SHORT TASK: Starting with the line that contains "Click Ungroup breakdowns button" and going on through the line that contains "Action: (29, 142)", write the records out again, swapping "step" for "stage" and leaving everything else as it stands.

┄┄┄┄┄┄┄┄┄┄

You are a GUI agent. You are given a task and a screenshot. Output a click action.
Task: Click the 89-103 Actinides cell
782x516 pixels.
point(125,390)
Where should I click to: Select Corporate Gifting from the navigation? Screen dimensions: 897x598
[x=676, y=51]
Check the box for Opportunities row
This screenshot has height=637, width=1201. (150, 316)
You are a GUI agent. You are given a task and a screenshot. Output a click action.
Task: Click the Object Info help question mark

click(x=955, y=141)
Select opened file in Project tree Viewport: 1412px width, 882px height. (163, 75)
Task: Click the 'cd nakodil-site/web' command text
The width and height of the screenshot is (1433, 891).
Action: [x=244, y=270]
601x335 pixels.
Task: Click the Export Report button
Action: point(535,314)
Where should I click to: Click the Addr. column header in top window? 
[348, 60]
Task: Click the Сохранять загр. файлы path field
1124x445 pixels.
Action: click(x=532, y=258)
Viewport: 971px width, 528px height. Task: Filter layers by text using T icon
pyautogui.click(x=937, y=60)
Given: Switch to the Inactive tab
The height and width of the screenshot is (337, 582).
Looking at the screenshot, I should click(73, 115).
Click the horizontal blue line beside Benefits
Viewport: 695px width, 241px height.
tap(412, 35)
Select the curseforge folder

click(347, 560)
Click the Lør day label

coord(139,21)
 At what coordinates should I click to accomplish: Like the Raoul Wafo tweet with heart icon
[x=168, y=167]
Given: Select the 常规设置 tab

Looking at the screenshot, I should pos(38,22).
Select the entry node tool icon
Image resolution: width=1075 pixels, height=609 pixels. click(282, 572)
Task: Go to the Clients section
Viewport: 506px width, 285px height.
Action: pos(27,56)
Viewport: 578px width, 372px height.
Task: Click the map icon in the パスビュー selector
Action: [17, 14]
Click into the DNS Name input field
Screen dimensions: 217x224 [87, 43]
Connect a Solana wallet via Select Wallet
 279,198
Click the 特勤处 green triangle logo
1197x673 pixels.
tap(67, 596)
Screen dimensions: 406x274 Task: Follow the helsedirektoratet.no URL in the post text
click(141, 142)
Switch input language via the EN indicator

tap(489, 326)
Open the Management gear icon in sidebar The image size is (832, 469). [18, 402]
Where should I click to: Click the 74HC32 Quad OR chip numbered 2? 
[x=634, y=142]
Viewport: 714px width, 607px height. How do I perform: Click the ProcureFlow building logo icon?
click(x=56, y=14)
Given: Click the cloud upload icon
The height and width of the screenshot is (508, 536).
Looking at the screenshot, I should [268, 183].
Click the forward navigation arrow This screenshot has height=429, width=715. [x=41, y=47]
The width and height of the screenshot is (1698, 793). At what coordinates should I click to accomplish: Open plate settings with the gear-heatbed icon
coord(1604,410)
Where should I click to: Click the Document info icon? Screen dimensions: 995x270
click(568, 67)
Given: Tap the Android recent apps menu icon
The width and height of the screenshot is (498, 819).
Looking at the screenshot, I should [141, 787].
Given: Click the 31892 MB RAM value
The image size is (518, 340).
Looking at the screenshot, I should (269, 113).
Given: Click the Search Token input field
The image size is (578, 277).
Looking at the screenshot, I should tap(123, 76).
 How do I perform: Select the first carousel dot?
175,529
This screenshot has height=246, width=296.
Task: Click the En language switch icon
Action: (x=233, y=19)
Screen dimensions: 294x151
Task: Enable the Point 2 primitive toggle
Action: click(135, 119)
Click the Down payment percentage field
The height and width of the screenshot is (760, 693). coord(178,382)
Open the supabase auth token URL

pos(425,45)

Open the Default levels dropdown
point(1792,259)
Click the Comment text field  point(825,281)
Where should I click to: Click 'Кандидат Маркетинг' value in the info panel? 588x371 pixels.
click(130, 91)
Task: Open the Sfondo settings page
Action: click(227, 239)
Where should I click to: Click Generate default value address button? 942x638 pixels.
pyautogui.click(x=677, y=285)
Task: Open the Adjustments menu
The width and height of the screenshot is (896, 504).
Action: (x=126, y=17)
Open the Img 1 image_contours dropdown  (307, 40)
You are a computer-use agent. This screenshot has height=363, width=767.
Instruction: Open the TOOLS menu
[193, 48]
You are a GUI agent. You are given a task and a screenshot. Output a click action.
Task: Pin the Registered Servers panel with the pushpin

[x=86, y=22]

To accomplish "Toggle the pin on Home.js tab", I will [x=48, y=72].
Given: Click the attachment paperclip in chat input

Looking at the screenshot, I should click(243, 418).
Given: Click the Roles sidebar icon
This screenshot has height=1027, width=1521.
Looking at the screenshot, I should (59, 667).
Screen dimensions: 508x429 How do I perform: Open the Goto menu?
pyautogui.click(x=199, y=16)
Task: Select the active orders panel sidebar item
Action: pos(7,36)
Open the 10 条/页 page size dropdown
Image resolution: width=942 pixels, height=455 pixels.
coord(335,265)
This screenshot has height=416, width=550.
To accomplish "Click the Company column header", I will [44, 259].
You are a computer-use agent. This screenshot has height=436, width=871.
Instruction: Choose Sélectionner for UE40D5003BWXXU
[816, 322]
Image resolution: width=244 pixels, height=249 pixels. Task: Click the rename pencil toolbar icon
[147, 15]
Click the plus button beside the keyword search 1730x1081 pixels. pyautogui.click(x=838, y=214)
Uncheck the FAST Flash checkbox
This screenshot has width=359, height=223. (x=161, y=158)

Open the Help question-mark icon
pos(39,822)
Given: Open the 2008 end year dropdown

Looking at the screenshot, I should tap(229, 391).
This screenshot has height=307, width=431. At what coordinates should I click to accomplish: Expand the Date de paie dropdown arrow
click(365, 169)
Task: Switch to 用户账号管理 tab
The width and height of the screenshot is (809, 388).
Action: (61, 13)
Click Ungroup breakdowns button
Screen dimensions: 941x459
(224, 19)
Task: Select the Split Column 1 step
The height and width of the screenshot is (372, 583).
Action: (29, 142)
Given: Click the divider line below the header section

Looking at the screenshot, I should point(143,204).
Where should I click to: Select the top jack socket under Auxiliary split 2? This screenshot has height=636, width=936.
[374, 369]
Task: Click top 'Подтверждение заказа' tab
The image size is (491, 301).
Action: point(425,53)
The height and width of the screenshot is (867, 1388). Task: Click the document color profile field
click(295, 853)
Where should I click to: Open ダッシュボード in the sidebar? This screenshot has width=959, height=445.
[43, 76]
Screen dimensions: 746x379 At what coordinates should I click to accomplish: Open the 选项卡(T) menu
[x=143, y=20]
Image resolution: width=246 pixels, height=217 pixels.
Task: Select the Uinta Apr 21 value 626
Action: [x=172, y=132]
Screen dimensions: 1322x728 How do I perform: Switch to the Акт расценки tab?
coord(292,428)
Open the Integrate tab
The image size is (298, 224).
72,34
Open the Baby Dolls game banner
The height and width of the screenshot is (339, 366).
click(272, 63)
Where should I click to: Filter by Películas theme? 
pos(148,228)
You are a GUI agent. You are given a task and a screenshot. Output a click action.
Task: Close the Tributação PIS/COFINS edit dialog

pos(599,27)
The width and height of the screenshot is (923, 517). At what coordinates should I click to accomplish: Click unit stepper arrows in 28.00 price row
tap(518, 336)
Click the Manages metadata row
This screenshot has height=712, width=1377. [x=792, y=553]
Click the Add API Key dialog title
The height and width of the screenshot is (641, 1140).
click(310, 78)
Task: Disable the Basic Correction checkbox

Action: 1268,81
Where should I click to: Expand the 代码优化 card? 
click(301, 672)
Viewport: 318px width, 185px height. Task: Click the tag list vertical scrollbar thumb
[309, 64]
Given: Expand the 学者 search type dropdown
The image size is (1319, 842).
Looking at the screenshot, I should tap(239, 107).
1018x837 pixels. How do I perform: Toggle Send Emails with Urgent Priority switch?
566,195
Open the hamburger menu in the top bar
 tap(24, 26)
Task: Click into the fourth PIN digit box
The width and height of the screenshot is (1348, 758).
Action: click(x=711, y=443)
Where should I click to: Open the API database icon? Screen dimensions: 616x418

┄┄┄┄┄┄┄┄┄┄

EXERCISE OUTPUT:
Click Ungroup breakdowns button
Screen dimensions: 941x459
(224, 19)
Task: Select the Split Column 1 stage
The height and width of the screenshot is (372, 583).
Action: (29, 142)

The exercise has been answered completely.